L’enquête sur l’empoisonnement de Viktor Iouchtchenko « penche alors vers la piste des services secrets russes », rappelle Le Monde. D’autant que la Russie soutenait ouvertement son rival Viktor Ianoukovytch. Viktor Iouchtchenko sera finalement élu à la tête de l’Ukraine en janvier 2005. Plus de 15 ans après, aucune responsabilité n’a été formellement établie dans cette affaire.

Piotr Verzilov, aveuglé par un produit inconnu

En septembre 2018, alors qu’il assistait au procès de deux membres du groupe Pussy Riot pour désobéissance envers un policier, Piotr Verzilov tombe subitement malade. Cet activiste, connu pour avoir envahi le terrain lors de la finale de la Coupe du monde en Russie en 2018, « perd la vue » quelques jours plus tard, « ne peut plus parler » ni même reconnaître son ancienne compagne. Il est d’abord hospitalisé à Moscou puis transféré après plusieurs jours dans un état grave à Berlin, à l’hôpital de la Charité. Pour les médecins, il s’agit « très vraisemblablement » d’un « cas d’empoisonnement ». Il sortira de l’hôpital une dizaine de jours plus tard. La substance utilisée n’est pas connue.

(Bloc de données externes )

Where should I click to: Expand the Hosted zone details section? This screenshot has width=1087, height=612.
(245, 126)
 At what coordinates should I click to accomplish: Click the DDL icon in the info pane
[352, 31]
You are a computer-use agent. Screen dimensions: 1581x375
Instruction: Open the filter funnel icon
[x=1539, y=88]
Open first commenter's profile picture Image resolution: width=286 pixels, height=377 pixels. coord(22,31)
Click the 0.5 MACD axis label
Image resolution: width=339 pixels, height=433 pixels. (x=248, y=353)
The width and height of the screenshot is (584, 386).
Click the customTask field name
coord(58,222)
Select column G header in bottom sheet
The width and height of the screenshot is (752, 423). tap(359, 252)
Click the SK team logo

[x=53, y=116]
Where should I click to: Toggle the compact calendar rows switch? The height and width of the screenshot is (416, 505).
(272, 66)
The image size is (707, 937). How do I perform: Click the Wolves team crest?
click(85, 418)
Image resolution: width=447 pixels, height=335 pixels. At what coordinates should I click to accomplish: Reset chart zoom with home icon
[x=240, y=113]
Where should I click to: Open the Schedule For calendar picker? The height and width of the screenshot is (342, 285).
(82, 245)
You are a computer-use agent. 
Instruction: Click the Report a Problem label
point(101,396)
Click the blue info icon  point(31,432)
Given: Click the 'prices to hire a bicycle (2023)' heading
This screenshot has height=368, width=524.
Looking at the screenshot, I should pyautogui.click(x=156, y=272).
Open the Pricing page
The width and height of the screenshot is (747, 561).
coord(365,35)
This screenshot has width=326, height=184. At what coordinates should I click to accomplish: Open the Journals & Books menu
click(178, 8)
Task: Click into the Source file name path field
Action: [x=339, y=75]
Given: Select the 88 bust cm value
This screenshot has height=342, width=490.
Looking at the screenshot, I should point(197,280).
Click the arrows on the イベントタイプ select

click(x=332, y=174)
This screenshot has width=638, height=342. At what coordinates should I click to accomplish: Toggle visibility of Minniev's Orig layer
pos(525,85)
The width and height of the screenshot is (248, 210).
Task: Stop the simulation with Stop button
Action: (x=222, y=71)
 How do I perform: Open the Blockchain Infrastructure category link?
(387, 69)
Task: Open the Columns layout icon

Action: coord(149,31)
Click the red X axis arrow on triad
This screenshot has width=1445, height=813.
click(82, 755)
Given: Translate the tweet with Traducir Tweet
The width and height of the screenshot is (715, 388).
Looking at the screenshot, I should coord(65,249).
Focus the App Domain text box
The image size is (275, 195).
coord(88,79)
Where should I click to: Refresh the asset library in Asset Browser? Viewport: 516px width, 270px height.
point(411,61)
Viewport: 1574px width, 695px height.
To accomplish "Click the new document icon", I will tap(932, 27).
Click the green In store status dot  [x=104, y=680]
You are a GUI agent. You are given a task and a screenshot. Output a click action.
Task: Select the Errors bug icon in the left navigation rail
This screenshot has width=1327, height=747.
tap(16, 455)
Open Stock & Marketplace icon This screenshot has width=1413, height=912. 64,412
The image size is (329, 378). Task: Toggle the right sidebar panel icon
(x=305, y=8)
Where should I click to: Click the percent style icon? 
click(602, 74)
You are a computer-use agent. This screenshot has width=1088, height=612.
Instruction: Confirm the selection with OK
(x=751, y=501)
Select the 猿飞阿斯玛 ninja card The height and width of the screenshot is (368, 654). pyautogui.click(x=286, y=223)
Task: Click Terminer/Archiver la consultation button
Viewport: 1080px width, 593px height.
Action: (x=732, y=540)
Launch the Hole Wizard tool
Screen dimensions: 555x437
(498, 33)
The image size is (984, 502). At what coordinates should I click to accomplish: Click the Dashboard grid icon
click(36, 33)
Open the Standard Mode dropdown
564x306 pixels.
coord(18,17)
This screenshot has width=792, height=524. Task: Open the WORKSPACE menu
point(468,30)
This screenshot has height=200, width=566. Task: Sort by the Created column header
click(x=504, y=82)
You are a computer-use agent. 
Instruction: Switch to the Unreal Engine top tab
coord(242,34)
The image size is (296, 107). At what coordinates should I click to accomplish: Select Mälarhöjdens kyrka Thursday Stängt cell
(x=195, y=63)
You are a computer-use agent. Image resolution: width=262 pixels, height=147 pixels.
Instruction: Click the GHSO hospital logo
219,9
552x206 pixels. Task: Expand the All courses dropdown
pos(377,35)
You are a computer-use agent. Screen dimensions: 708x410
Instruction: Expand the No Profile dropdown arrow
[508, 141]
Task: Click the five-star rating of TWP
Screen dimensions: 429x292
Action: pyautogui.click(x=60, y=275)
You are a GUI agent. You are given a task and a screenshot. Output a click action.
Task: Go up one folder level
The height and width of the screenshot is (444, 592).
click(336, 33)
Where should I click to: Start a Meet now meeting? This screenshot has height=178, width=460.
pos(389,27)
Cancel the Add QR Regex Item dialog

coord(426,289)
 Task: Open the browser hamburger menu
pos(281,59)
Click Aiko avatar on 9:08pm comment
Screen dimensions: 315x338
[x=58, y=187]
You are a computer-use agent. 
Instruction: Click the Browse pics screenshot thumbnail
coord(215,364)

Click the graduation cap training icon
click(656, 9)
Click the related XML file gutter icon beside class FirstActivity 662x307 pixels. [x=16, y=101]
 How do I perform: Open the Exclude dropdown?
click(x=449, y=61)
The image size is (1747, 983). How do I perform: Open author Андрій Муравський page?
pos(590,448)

Ses proches accusent alors le GRU. « C’était probablement une tentative d’assassinat ou au moins d’intimidation », estime son ancienne compagne. Interrogé par le journal allemand Bild, Piotr Verzilov ne voit que deux raisons possibles qui pourraient expliquer un empoisonnement : pour le punir d’avoir pénétré sur le terrain lors de France-Croatie ou en raison de ses liens avec trois journalistes russes assassinés en Afrique. Ce binational russo-canadien travaillait en effet sur un projet de film avec Alexandre Rastorgouïev, tué le 30 juillet 2018 avec deux autres journalistes en Centrafrique, où ils enquêtaient sur la présence dans ce pays de mercenaires russes.